# [What the task asks]
Reproduce word for word the passage of the text on Nigeria's 1979 elections, starting at "SYNOPSIS: Not until" and ending at "Nigeria since 1958.".
### Exercise text ###
During July and August, 48 million Nigerians have the change to elect representatives to nineteen state legislatures, pick nineteen states governors, ninety-five senators and four hundred and fifty federal representatives from over two thousand candidates.
During July and August, 48 million Nigerians have the change to elect representatives to nineteen state legislatures, pick nineteen states governors, ninety-five senators and four hundred and fifty federal representatives from over two thousand candidates. Most importantly they elect a President after fourteen years of military rule. Observers say that none of the five political parties contesting the elections have emerged as clear favourites. But all have extravagant claims about their popularity.
SYNOPSIS: Not until the results of the first general election for the Senate on July 7 are counted will the true state of any party's popularity be known.
One of the major contenders for a majority or Senate seats is is the National Party of Nigeria (NPN), and this is the party's Presidential candidate the former Federal Commissioner of Finance, Shehu Shagary. Shagary says he is the most acceptable Presidential candidate in the eyes of the Nigerian public. He is the youngest candidate and claims to bridge the gap between the generations. Shagary has held government posts in Nigeria since 1958.
For outside observers its difficult to find major differences in the philosophies of the five political parties. All parties have been wooing voters with basically similar promises; free medical care, free education, better housing, jobs for everyone and greater self-sufficiency.
All five parties are optimistic of victory at the polls. Most political commentators are more cautious. They say its likely that no party will win a clear majority in the legislatures and no candidate will win the Presidency on the first ballot.
But leading the villagers in the NPN chant, Shehu Shagary says all political observers are wrong. He shares his party's -- and his opponents' -- optimism.
### Source material ###
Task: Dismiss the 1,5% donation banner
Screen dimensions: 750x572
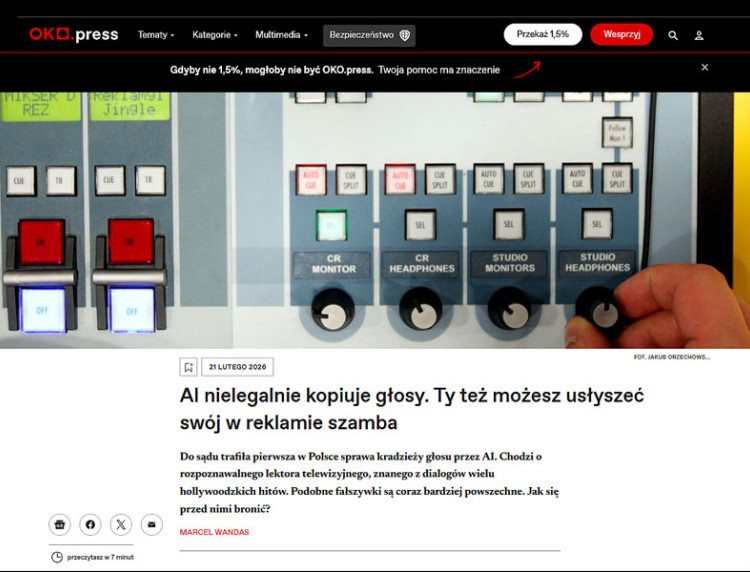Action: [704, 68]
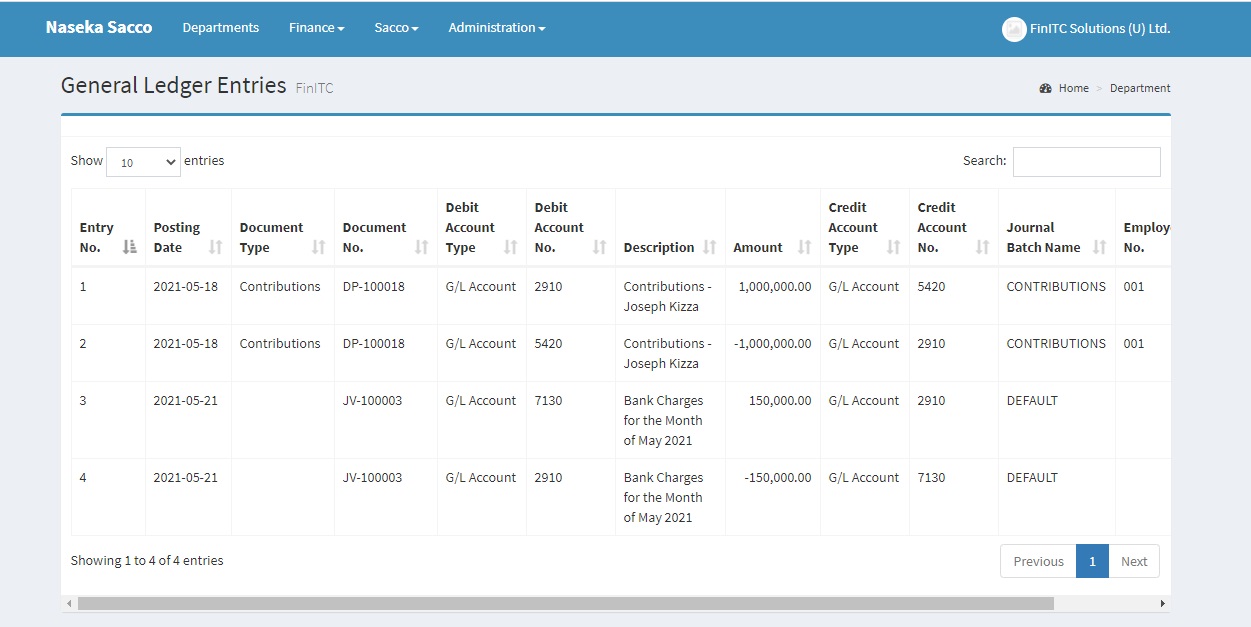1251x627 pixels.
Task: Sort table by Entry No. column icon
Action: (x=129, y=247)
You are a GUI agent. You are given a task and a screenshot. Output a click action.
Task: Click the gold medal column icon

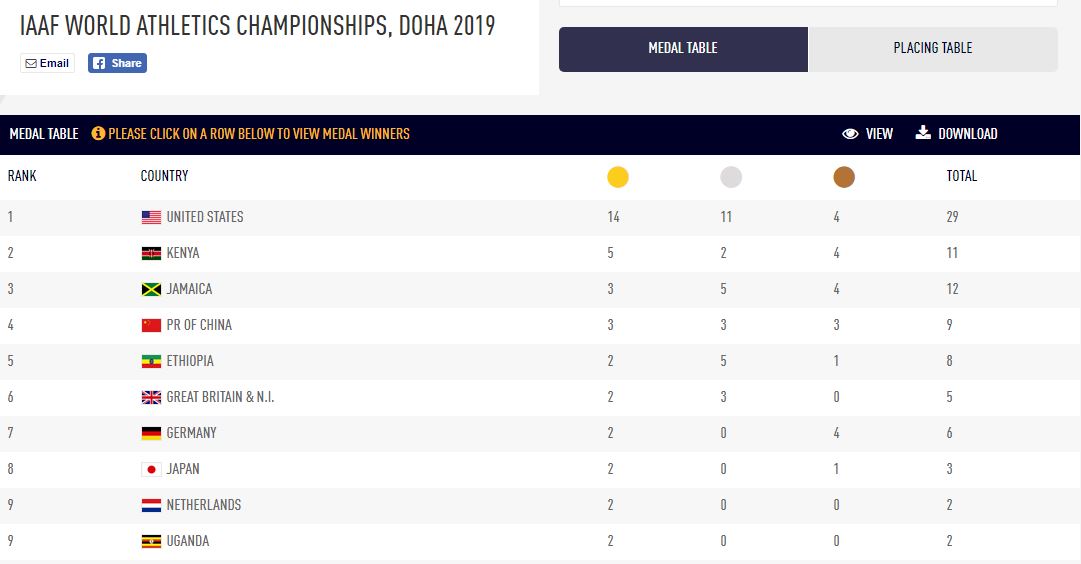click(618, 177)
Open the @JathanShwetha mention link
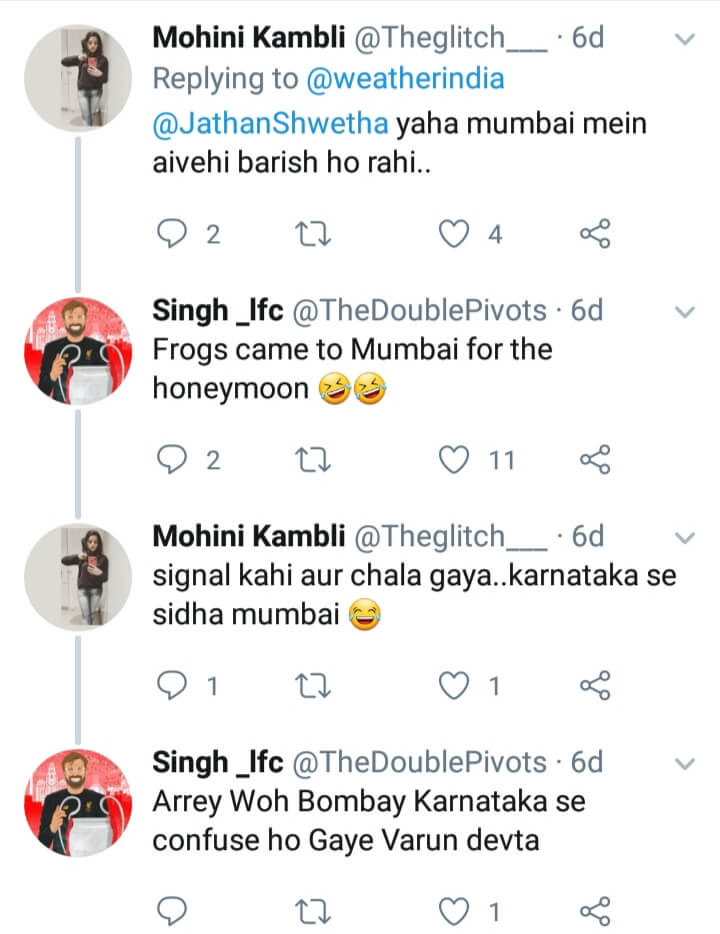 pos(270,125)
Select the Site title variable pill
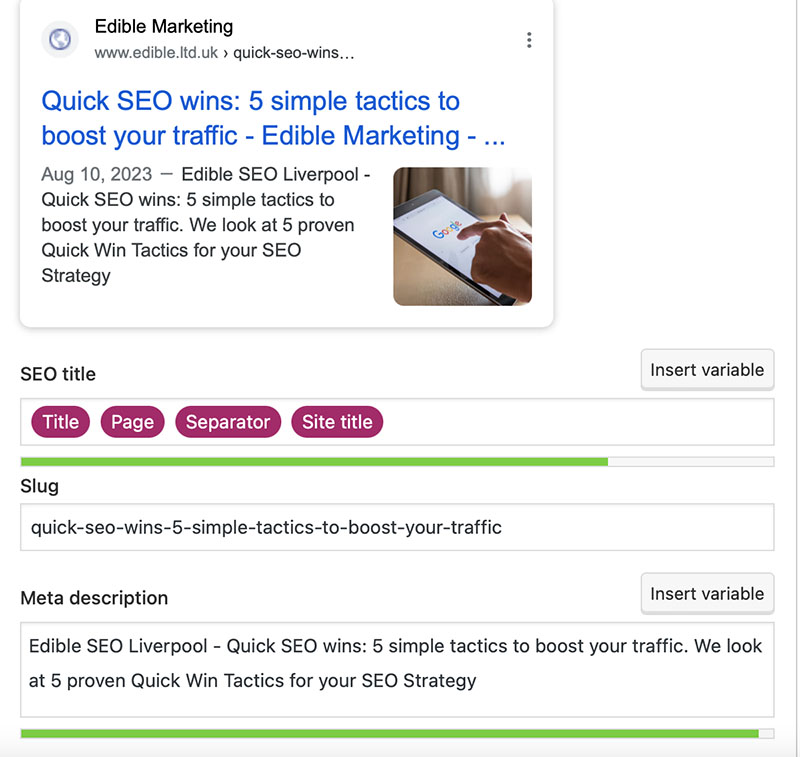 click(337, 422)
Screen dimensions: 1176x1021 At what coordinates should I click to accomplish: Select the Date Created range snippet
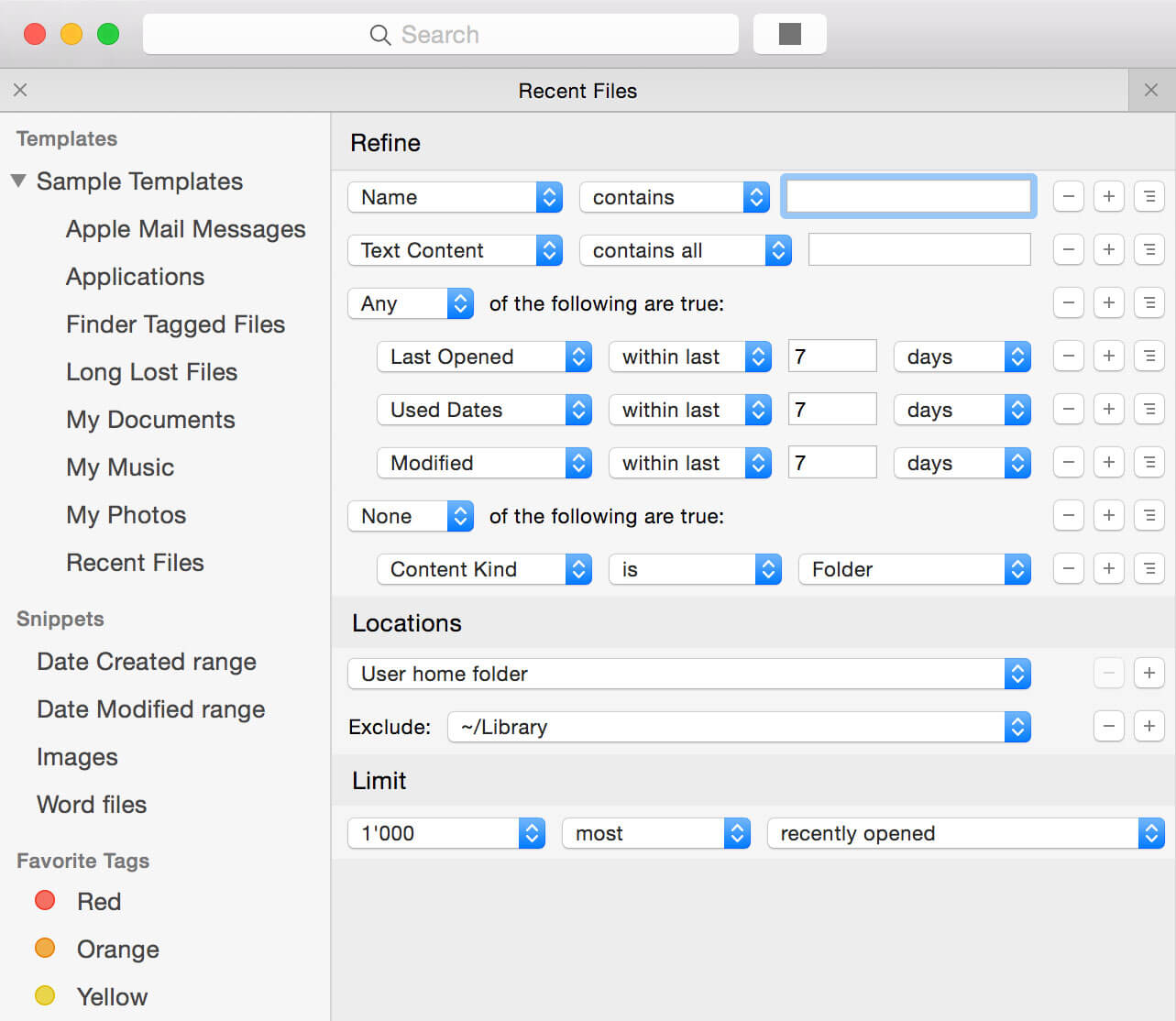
###
# [Solution to this problem]
SYNOPSIS: Not until the results of the first general election for the Senate on July 7 are counted will the true state of any party's popularity be known.
One of the major contenders for a majority or Senate seats is is the National Party of Nigeria (NPN), and this is the party's Presidential candidate the former Federal Commissioner of Finance, Shehu Shagary. Shagary says he is the most acceptable Presidential candidate in the eyes of the Nigerian public. He is the youngest candidate and claims to bridge the gap between the generations. Shagary has held government posts in Nigeria since 1958.